Only the lines that include "July" should be copied from the data below.
── Data section ──
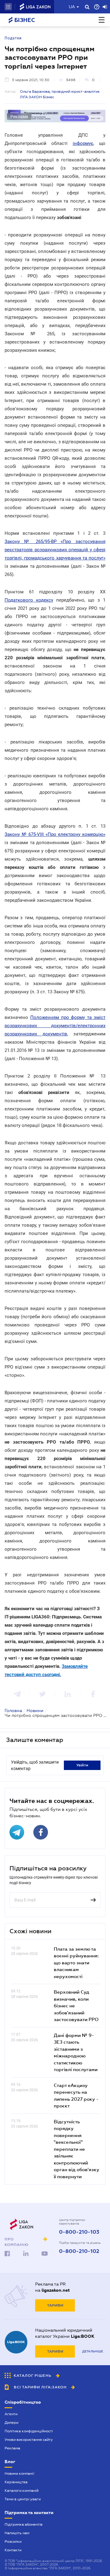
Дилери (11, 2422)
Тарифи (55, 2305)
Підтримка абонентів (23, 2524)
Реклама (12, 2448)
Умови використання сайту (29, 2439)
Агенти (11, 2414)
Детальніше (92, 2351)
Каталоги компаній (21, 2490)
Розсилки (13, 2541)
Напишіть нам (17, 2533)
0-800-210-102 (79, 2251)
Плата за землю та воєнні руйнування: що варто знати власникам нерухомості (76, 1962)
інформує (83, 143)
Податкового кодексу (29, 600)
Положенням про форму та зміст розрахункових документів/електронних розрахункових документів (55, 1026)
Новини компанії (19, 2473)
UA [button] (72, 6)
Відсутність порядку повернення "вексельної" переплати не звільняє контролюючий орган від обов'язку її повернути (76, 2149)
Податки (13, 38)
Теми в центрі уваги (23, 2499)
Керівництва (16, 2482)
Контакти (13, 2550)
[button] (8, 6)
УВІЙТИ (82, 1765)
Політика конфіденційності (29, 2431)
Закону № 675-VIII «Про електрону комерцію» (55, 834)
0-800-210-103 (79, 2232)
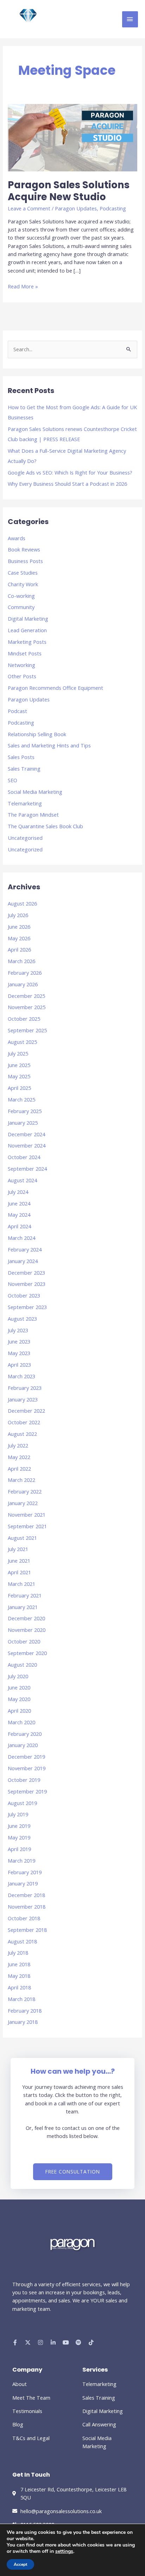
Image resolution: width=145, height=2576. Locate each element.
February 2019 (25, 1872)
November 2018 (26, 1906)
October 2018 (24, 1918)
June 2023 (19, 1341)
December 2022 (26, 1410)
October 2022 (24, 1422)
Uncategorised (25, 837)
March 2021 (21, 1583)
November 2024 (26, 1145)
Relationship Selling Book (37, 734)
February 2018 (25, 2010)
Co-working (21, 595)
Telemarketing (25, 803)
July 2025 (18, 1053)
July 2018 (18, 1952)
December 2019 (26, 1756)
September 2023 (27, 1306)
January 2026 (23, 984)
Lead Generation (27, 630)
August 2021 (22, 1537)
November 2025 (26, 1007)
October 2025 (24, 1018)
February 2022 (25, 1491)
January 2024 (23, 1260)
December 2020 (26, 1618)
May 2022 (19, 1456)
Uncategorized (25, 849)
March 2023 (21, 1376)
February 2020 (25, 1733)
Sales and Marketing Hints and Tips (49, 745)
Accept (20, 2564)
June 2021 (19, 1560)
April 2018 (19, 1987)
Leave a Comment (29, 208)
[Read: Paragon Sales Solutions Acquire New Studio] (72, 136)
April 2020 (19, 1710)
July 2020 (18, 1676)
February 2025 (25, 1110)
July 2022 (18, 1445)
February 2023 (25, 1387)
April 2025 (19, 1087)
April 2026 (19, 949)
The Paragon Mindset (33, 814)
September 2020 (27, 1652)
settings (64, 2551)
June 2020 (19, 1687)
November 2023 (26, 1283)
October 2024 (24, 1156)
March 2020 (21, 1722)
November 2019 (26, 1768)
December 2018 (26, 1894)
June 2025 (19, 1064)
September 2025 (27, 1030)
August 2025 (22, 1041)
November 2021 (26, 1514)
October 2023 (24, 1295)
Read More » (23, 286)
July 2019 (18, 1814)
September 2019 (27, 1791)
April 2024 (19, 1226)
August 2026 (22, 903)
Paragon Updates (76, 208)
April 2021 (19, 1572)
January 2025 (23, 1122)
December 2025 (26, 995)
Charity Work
───
## [Result below]
July 2025 (18, 1053)
July 2018 (18, 1952)
July 2020 (18, 1676)
July 2022 (18, 1445)
July 2019 (18, 1814)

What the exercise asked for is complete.